Pink Spirals
by failedALIAS
Summary: "The truth poured on her like a deluge, seeping into her mind, filling in each crack of doubt and unearthing every root of denial. She never felt so hollow, and now she knew why. She was alone." What if Spinel was a lot less competent, and after failing to steal an injector or rejuvinator, finds herself at the wrong beach house as well.


**Prologue**

_She pulled and pulled at bubblegum-colored hair, looping fingers through messy strands for grip and tugging to rend it from her scalp. Eyes stung with salt as tears flooded her vision, blurring the image she hated so much which faced her, before spilling over down her cheeks. Her throat felt clogged with heaving sobs, chest shaking up and down at an uneven, panicked rhythm. _

_The truth poured on her like a deluge, seeping into her mind, filling in each crack of doubt and unearthing every root of denial. She never felt so hollow, and now she knew why. _

_She was alone. _

**Chapter One: Of Biscuits and Brownies and Alien Invaders **

Dusty woke to a hangover that covered her body like a blanket, which she supposed gave her something at least, because her actual blanket seemed to be missing. So, in addition to her sweating, nausea, dry mouth and throbbing headache, she awoke to the invasive coastal breeze that waltzed in through her open window and around her room like it owned the place. The distant sound of seagull squawking like tiny hammers drumming on her skull.

Dusty decided she hated the ocean.

Oddly enough, she noticed, her toes were the only part of her that was warm, which didn't make any sense, since her circulation was only (slightly) better than her personality. _How the fuck is... oh right, I fell asleep in my boots again. _

It couldn't be said that sleep for Dusty on a Friday night was anything one could fit into a schedule or routine.
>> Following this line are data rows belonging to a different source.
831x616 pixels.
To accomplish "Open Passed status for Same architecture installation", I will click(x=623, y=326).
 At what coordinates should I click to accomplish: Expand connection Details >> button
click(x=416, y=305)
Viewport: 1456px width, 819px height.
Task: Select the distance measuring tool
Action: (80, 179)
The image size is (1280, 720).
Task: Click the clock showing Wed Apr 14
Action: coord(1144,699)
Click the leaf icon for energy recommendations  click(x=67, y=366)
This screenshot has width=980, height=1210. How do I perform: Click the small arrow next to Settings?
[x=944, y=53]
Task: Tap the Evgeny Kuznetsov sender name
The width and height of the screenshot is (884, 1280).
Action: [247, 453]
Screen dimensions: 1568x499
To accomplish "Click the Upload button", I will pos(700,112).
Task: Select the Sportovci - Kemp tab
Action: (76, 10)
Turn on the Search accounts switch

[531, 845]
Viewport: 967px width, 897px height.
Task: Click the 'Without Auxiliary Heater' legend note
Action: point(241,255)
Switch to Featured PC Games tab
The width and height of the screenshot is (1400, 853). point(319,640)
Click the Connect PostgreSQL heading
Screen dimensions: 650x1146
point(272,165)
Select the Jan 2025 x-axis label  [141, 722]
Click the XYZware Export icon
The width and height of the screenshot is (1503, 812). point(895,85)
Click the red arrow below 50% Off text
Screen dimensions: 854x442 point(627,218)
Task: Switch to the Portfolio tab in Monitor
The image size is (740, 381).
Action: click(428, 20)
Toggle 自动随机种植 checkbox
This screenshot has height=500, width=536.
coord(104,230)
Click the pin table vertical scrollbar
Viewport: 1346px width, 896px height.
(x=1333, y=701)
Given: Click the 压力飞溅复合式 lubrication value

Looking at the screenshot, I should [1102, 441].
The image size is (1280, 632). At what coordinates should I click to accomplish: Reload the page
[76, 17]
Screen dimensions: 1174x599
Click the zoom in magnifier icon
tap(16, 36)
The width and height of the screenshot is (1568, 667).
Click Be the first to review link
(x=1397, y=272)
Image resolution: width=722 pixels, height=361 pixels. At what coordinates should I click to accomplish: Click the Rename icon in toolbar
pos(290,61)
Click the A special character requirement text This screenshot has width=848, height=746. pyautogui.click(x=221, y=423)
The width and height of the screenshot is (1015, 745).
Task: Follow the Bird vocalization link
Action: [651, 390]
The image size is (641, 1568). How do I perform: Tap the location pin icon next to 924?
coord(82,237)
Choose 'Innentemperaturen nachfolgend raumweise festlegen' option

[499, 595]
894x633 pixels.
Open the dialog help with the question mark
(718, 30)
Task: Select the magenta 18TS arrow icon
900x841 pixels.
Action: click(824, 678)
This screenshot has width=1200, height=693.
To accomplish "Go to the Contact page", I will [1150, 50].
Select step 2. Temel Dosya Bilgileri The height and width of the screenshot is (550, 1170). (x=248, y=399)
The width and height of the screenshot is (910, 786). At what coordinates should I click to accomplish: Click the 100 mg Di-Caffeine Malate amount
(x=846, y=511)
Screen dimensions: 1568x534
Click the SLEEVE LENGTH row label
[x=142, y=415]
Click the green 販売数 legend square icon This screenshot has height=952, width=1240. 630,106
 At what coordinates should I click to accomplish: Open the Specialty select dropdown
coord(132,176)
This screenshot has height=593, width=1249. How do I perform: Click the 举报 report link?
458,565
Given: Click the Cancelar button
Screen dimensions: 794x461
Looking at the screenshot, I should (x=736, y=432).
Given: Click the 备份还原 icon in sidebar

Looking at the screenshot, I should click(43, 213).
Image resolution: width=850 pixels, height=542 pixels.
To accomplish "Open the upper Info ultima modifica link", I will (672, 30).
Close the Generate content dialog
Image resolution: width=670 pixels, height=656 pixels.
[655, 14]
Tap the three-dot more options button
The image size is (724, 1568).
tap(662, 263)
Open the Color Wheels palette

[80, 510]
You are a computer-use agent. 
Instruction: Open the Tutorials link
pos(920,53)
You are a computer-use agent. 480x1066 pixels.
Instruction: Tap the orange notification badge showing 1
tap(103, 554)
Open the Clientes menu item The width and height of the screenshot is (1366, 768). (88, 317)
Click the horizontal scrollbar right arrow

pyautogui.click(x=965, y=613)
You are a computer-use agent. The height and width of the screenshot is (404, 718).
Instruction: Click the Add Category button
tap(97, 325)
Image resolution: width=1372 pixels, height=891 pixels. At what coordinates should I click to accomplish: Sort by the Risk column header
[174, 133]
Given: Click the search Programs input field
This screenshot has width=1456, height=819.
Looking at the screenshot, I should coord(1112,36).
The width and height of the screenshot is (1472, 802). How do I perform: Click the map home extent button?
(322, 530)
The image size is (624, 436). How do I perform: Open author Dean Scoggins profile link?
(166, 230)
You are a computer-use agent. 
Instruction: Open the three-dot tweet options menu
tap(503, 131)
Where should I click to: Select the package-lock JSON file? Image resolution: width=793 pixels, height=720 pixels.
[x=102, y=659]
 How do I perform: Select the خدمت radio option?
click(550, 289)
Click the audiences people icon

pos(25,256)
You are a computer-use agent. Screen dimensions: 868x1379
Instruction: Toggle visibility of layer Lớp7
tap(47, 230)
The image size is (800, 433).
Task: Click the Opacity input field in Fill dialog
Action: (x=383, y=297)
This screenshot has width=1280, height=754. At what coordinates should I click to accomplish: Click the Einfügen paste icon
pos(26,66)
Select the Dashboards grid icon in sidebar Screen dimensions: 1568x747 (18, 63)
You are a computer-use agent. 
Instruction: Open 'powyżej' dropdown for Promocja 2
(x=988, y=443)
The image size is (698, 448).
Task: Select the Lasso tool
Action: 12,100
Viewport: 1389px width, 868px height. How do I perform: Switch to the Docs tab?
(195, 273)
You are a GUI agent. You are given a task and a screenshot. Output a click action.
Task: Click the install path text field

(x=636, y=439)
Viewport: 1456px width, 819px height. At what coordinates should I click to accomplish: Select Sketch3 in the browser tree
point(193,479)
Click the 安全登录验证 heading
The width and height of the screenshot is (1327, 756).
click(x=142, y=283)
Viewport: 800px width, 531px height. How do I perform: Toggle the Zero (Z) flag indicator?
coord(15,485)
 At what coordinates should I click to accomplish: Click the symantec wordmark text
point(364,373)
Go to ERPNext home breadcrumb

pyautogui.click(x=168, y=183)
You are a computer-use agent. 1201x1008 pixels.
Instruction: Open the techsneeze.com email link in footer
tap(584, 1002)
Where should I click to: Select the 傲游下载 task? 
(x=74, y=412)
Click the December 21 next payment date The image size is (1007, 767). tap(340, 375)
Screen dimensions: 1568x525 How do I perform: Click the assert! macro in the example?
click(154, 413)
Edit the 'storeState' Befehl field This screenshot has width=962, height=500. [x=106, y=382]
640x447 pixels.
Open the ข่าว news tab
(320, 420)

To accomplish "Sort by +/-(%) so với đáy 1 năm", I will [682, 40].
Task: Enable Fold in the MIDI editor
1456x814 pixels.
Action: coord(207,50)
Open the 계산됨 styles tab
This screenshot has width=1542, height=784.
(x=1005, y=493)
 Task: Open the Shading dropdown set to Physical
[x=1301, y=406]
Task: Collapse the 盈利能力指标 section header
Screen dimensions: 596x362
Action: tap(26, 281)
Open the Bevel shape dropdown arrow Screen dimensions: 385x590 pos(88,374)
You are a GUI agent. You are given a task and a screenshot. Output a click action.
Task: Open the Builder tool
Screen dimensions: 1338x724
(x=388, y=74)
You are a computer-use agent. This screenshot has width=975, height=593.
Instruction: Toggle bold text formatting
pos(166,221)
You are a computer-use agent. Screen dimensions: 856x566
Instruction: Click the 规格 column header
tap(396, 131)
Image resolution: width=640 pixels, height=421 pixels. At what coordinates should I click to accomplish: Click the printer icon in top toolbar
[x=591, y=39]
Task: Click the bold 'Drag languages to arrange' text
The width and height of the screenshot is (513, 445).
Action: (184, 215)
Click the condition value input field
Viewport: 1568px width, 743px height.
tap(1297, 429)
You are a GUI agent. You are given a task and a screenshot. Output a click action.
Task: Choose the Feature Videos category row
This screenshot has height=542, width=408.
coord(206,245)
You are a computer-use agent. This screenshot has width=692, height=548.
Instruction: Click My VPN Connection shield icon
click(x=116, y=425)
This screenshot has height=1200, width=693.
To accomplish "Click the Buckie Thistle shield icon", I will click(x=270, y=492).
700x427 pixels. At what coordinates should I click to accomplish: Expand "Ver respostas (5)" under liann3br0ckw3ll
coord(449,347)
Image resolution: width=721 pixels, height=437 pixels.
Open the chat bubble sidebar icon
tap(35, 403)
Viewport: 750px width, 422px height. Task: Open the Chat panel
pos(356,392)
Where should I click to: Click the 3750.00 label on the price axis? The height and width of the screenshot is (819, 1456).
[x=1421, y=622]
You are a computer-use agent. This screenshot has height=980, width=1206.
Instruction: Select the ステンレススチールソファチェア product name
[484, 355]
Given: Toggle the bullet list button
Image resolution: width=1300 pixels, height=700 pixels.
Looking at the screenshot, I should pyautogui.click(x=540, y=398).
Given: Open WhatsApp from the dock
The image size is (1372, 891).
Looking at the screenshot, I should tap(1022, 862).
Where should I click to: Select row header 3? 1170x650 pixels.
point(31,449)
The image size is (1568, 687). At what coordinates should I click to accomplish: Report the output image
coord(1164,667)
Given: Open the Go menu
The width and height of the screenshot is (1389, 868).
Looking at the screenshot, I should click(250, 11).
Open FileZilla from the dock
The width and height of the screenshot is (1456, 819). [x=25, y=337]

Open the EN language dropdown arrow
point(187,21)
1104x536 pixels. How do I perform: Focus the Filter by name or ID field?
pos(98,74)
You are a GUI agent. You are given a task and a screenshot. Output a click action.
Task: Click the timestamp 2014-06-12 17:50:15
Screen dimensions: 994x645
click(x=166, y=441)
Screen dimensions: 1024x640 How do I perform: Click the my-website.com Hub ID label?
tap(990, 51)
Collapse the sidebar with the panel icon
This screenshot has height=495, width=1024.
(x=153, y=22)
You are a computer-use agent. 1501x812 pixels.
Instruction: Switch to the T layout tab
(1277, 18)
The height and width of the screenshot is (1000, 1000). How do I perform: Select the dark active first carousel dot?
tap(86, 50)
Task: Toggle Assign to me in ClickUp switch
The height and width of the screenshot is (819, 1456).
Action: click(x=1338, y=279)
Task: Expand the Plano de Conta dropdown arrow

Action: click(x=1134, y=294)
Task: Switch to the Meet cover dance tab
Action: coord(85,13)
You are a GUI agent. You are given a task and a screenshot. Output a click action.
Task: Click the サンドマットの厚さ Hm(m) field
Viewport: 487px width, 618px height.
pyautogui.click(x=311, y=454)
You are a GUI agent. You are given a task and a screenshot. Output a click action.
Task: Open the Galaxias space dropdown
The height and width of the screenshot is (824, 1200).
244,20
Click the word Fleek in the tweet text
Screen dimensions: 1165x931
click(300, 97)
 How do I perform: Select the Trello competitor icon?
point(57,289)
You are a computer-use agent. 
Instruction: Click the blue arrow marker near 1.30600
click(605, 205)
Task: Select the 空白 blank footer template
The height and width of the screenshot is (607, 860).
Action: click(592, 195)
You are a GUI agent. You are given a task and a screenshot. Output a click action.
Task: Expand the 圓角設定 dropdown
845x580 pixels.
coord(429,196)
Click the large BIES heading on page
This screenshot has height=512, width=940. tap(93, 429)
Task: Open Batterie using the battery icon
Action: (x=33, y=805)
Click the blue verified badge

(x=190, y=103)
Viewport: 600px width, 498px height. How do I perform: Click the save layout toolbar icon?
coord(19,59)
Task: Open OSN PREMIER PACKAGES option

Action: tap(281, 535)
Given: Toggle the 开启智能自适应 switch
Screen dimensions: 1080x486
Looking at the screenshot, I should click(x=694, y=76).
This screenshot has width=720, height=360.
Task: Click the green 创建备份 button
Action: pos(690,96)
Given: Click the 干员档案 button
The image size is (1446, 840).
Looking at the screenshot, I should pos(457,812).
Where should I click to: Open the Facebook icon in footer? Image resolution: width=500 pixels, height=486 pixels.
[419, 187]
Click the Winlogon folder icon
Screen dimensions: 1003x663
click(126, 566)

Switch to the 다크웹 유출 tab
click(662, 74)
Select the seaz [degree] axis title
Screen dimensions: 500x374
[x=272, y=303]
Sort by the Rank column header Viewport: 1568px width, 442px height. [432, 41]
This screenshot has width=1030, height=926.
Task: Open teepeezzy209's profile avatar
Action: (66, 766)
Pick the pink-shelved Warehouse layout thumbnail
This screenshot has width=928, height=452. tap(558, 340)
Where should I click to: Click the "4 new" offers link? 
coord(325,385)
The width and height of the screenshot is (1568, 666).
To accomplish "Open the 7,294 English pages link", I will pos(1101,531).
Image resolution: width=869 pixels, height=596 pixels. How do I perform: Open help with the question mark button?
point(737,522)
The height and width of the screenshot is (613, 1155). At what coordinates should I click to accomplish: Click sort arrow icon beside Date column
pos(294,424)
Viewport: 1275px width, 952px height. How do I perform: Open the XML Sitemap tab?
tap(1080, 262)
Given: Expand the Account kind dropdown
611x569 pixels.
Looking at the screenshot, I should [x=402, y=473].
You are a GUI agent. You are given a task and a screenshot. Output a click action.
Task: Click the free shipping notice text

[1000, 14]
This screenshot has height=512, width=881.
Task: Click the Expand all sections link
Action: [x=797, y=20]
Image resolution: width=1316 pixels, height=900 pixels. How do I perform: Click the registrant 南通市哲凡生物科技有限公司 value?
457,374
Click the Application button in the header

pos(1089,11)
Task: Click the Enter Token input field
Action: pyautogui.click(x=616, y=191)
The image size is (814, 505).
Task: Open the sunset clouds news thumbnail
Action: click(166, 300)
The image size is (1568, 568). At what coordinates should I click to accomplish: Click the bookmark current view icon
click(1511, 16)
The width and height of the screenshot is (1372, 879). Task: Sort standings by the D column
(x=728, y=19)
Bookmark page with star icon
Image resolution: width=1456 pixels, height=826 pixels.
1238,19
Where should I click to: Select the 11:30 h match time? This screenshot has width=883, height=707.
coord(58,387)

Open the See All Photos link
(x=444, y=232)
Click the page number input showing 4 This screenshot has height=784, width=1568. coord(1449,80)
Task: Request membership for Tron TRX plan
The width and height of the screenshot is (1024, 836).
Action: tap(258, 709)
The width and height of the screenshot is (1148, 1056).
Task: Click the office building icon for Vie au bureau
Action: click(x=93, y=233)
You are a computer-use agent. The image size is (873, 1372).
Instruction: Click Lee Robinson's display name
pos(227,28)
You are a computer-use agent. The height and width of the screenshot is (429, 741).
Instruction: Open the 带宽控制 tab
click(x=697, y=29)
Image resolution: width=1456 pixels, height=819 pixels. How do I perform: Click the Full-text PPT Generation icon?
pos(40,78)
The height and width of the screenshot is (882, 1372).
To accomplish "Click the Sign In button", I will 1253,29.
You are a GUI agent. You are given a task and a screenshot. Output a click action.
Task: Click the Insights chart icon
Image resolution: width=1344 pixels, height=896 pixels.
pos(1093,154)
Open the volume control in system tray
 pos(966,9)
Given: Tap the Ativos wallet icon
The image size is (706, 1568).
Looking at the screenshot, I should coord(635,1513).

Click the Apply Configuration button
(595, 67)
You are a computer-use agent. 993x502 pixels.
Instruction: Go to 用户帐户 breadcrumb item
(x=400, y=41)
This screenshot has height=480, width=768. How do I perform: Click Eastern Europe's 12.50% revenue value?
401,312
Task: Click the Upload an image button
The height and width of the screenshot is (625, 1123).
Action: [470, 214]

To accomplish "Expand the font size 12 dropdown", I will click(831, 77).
It was more akin to the inevitable end to some active disaster, like the final, quiet halt of a train wreck that's flung off the rails. Or the last convulse of a dying animal. Or the teacups at FunLand. This was true for Friday and... shit, well, most nights when she really thought about it. And just like the lawsuits those cups of death attracted, hangovers followed her sleep more often than not.

She was fun. And really, really had to piss.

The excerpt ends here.